SUPPLIED DATA =
= = = = = = =

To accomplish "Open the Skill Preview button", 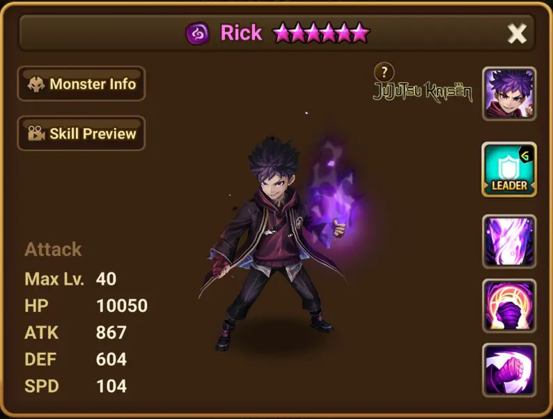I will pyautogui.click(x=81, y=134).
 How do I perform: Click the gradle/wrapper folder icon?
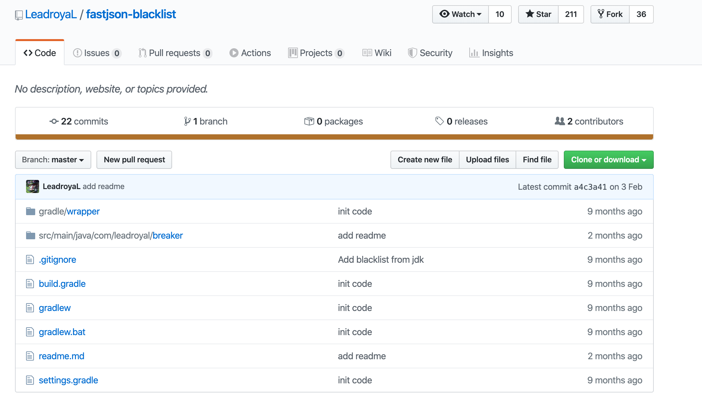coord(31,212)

= = = = = = =

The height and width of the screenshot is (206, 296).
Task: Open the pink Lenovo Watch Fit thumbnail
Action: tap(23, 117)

= = = = = = =

PROMPT =
Can you repeat the records starting at the line that contains "How do I perform: Click" and ending at the line that contains "coord(31,212)", both lines included, with their requests kept and every coordinate in the answers shifted up by 60? Leave the pictures out.

THE ANSWER =
 How do I perform: Click the gradle/wrapper folder icon?
coord(91,272)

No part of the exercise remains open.